## CHALLENGES
a) From the Cilium article, return the passage between "Neither mode provides" and "Hubble (L3/L4/L7 flows)", inclusive.
b) According to the article on Cilium and kube-proxy, what does IPVS mode still rely on for connection tracking?
c) Continue the article on Cilium replacing kube-proxy from the point where it stops.

## EXTRACT PROVIDED
Skip to content
8 min read

Cilium Deep Dive: What Replacing kube-proxy Actually Means

Cilium replaces kube-proxy with eBPF, but some iptables remain. Real Helm values, BPF map stats, and the gaps most guides skip.
Isometric visualization of eBPF programs attached to the Linux kernel networking stack, bypassing traditional iptables chains

Every Kubernetes cluster runs kube-proxy. It's the component you never think about until you have 200 services and your iptables chains take seconds to update. Cilium replaces kube-proxy entirely with eBPF programs that run inside the Linux kernel, turning O(n) packet processing into O(1) hash lookups. This isn't theoretical. My 3-node homelab has been running without kube-proxy for months, and the difference shows up in ways I didn't expect.

This is Part 3 of the Building a Production-Grade Homelab series. Part 1 covered why kubeadm. Part 2 covered HA with kube-vip. Now we're replacing the default networking data plane.

What kube-proxy Actually Does

kube-proxy watches the Kubernetes API for Service and Endpoints objects, then programs the host's networking rules so pods can reach services. In its default iptables mode, that means generating iptables rules for every Service/Endpoint pair.

The problem is structural. When a packet arrives at a node, the kernel evaluates iptables rules sequentially until it finds a match. Add 200 services with 3 backends each, and you're looking at 600+ rules evaluated per packet. Every time a Service or Endpoint changes, kube-proxy flushes and rewrites the entire chain while holding an atomic lock on the kernel tables.

IPVS mode improves the lookup performance with hash tables, but it still relies on the kernel's conntrack subsystem for connection tracking. Under high throughput, conntrack table exhaustion leads to dropped packets. IPVS is a better implementation of the same architecture, not a different approach.

Neither mode provides any visibility into the traffic it routes. If a packet gets dropped, you're reaching for tcpdump.

How Cilium eBPF Changes the Model

Cilium doesn't optimize iptables. It bypasses iptables entirely by attaching eBPF programs directly to the kernel's networking hooks. Service lookups happen through BPF hash maps instead of sequential rule chains.

kube-proxy (iptables) Cilium eBPF
Service lookup Sequential rule matching (O(n)) Hash map lookup (O(1))
East-west LB Per-packet DNAT at prerouting Socket-level at connect()
Rule updates Flush and rewrite all chains Atomic BPF map update
Observability None Hubble (L3/L4/L7 flows)
Masquerading iptables MASQUERADE eBPF (optional, bpf.masquerade)

## STORED RECORDS
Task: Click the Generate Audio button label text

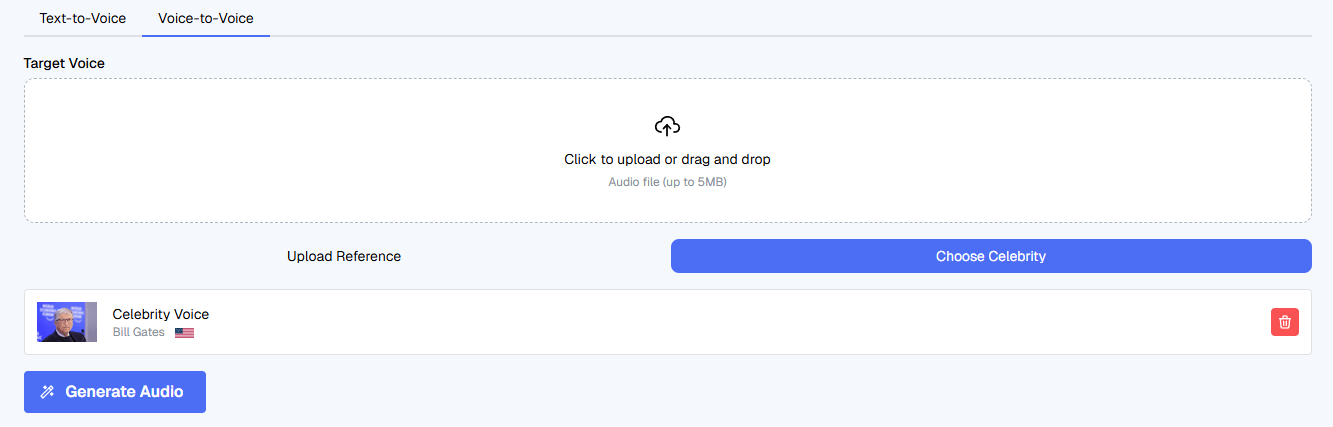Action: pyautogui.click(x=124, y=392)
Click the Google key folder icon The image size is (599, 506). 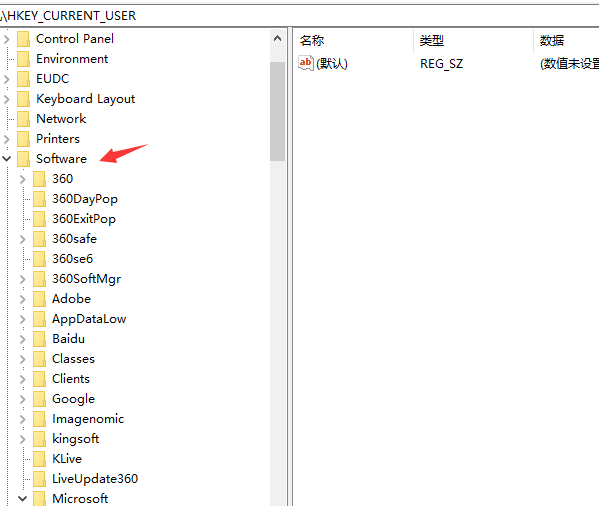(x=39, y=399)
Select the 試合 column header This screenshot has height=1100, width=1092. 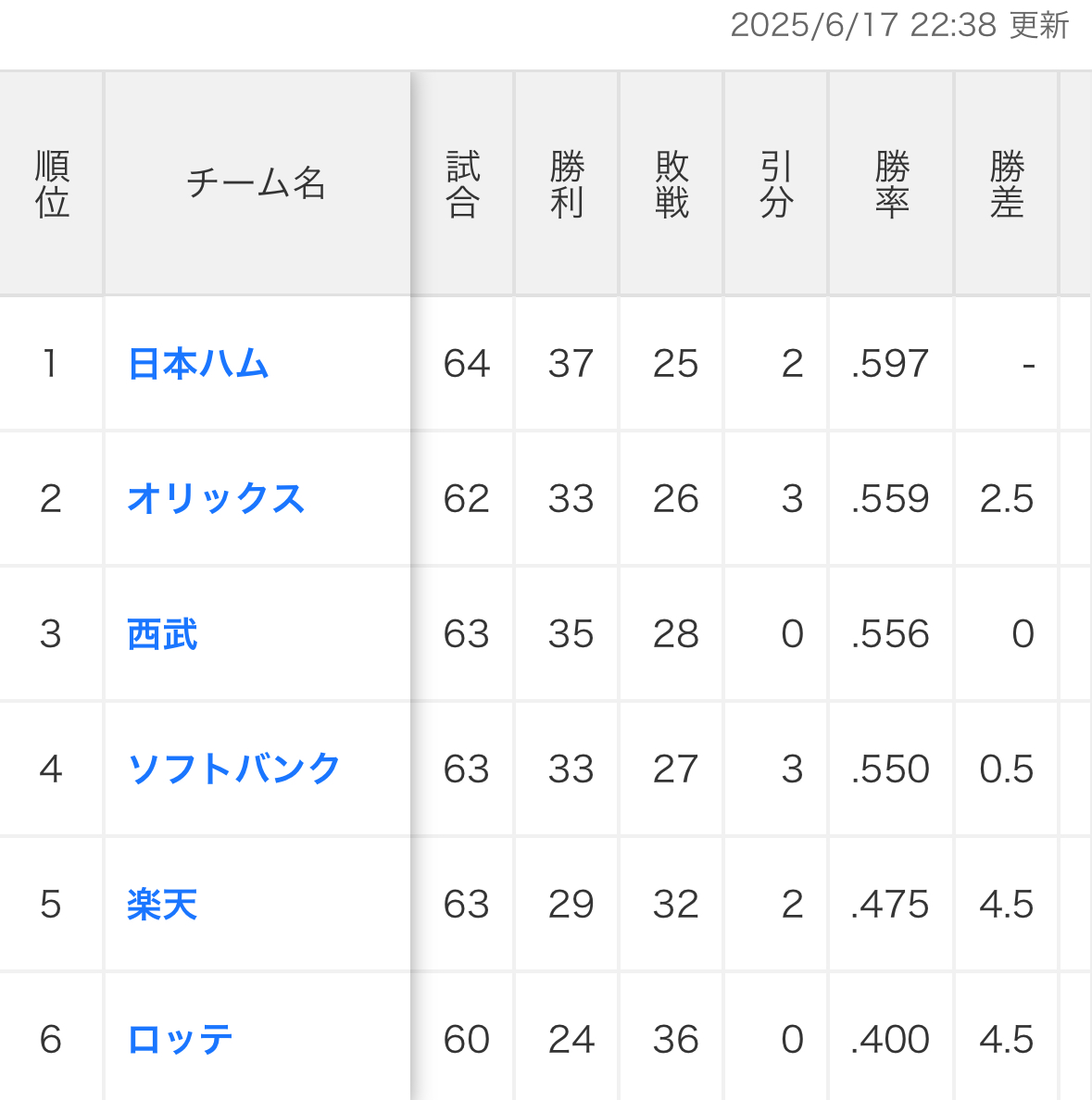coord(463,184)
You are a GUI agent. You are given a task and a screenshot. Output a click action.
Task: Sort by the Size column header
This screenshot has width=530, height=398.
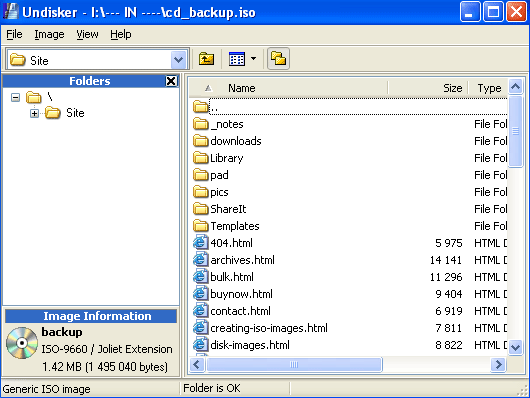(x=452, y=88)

==

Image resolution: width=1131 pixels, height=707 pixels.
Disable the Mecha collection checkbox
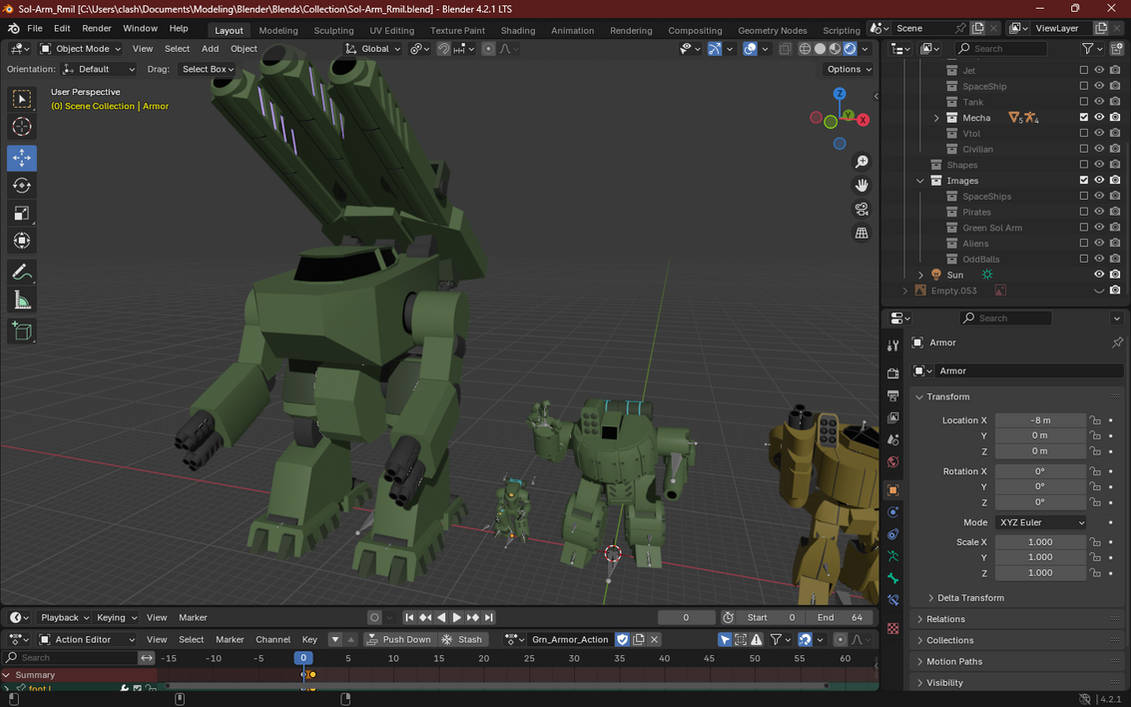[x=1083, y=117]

...

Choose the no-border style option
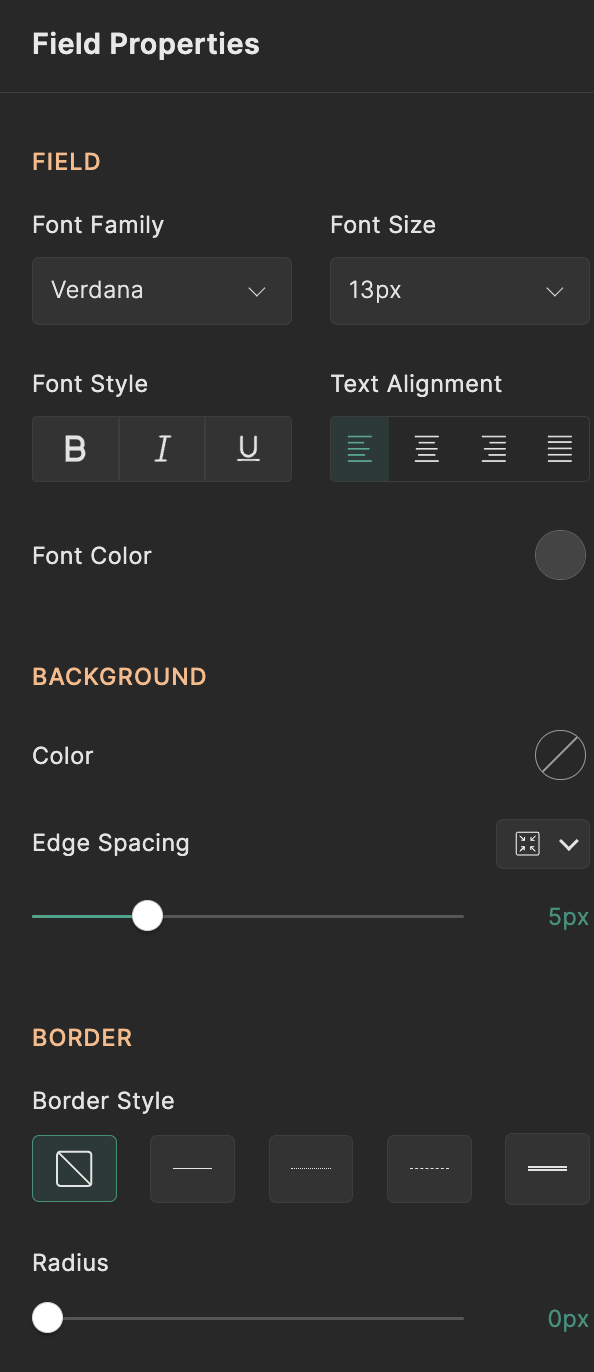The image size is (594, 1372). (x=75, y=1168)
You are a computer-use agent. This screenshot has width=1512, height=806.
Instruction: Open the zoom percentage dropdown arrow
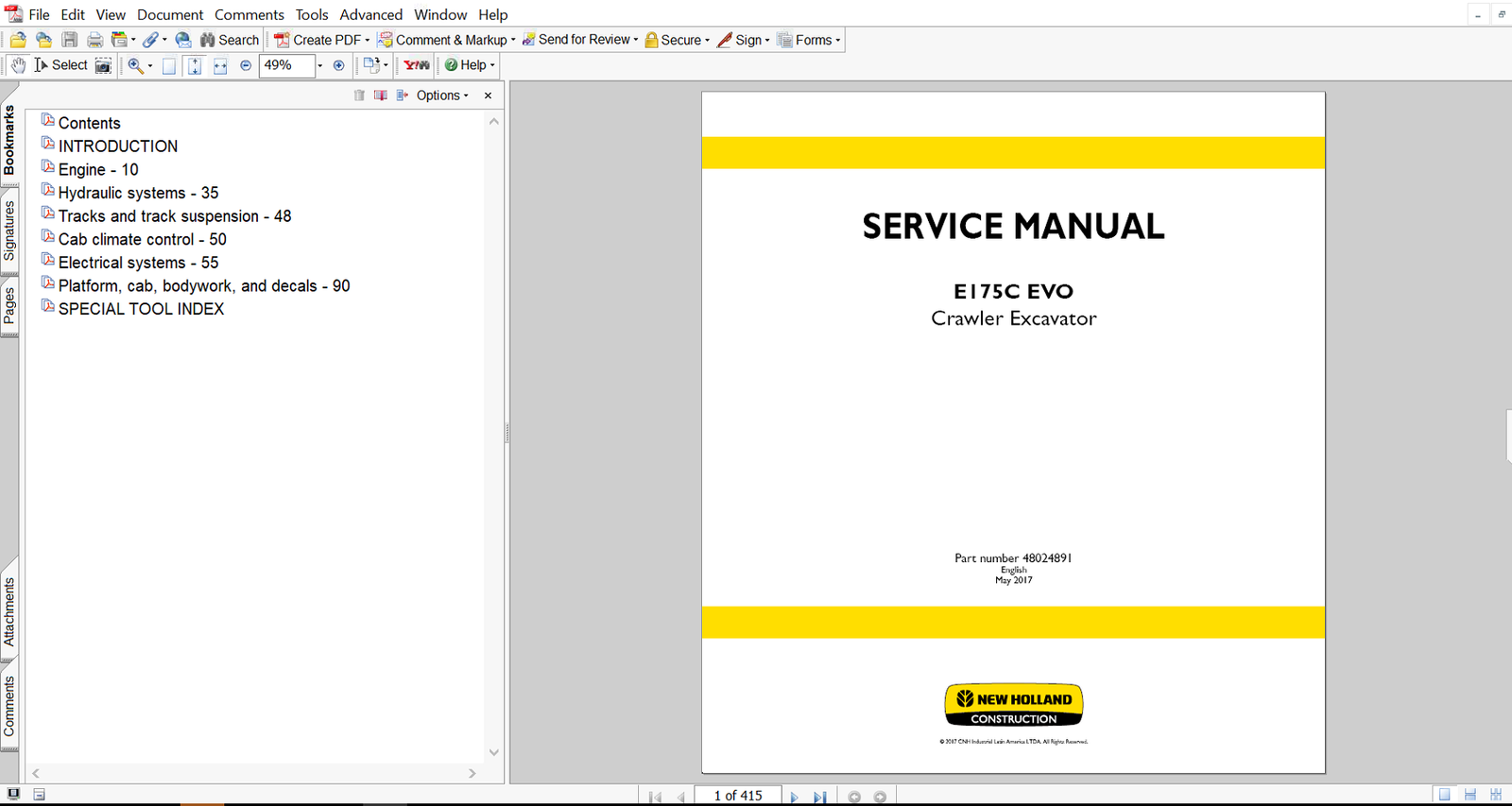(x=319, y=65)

## OUTPUTS BY TASK
a)
Neither mode provides any visibility into the traffic it routes. If a packet gets dropped, you're reaching for tcpdump.

How Cilium eBPF Changes the Model

Cilium doesn't optimize iptables. It bypasses iptables entirely by attaching eBPF programs directly to the kernel's networking hooks. Service lookups happen through BPF hash maps instead of sequential rule chains.

kube-proxy (iptables) Cilium eBPF
Service lookup Sequential rule matching (O(n)) Hash map lookup (O(1))
East-west LB Per-packet DNAT at prerouting Socket-level at connect()
Rule updates Flush and rewrite all chains Atomic BPF map update
Observability None Hubble (L3/L4/L7 flows)

b) The kernel's conntrack subsystem.

c)
Socket-Level Load Balancing

This is the part most articles skip. For east-west traffic (pod-to-service within the cluster), Cilium intercepts at the connect() system call, before a packet even exists. When Pod A connects to a ClusterIP, Cilium's eBPF program translates the destination to the backend pod's real IP at the socket layer. The kernel then builds the packet with the correct destination from the start.

The result: no per-packet DNAT, no SNAT, no conntrack entries for intra-cluster traffic. The kernel sees direct pod-to-pod connections. On the homelab, the cilium_lb4_reverse_sk BPF map holds over 71,000 entries tracking socket-level translations for established connections.

North-South: XDP and Direct Server Return

For traffic entering the cluster from outside, Cilium can attach to XDP (eXpress Data Path) hooks on the network driver itself, processing packets before the kernel allocates socket buffers. With Direct Server Return (DSR), the backend pod responds directly to the client without routing back through the load balancer node. Maglev consistent hashing ensures backend changes affect minimal active connections.

The Homelab Configuration

Three Lenovo M80q nodes (i5-10400T, 16GB RAM) running Kubernetes v1.35.0 via kubeadm, with Cilium v1.18.6 as the CNI. The kernel is 6.8.0 (Ubuntu 24.04 HWE).

Step 1: Skip kube-proxy at Bootstrap

The cleanest way to replace kube-proxy is to never install it. During kubeadm init, the --skip-phases flag prevents the kube-proxy DaemonSet from being created:

kubeadm init \
  --config=kubeadm-config.yaml \
  --upload-certs \
  --skip-phases=addon/kube-proxy

This is handled by Ansible playbook 03-init-cluster.yml. No kube-proxy pods, no leftover iptables rules, no conflict with Cilium.

Step 2: Install Cilium via Helm

The Ansible playbook 04-cilium.yml installs Cilium through Helm rather than the cilium install CLI. Helm provides version-pinned, reproducible installs and integrates with GitOps workflows.

The full values.yaml:

cluster:
  name: homelab

operator:
  replicas: 1

routingMode: tunnel
tunnelProtocol: vxlan

gatewayAPI:
  enabled: true

kubeProxyReplacement: true

k8sServiceHost: "10.10.30.10"   # kube-vip VIP
k8sServicePort: "6443"

l7Proxy: true

l2announcements:
  enabled: true

externalIPs:
  enabled: true

devices: "eno1"

A few values worth explaining:

k8sServiceHost: "10.10.30.10" points to the kube-vip floating VIP from Part 2. Without kube-proxy, Cilium can't discover the API server through the default in-cluster kubernetes Service. You have to tell it explicitly.

routingMode: tunnel uses VXLAN encapsulation for pod-to-pod traffic. This works on any flat L2 network without BGP or custom router configuration. Native routing would give better performance, but VXLAN is simpler to operate and debug.

devices: "eno1" tells Cilium which interface to use for L2 announcements. The Intel I219-LM NIC on the M80q nodes.

What's Not in the Values File (and Why It Matters)

The homelab verification revealed two settings that are not configured but probably should be:

bpf.masquerade: true would move pod-to-external SNAT from iptables into eBPF. Right now, Cilium replaces kube-proxy's service routing chains but still uses iptables for masquerading. The cilium status output confirms this: Masquerading: IPTables [IPv4: Enabled]. "Replacing kube-proxy" doesn't mean "removing all iptables." Worth understanding the distinction.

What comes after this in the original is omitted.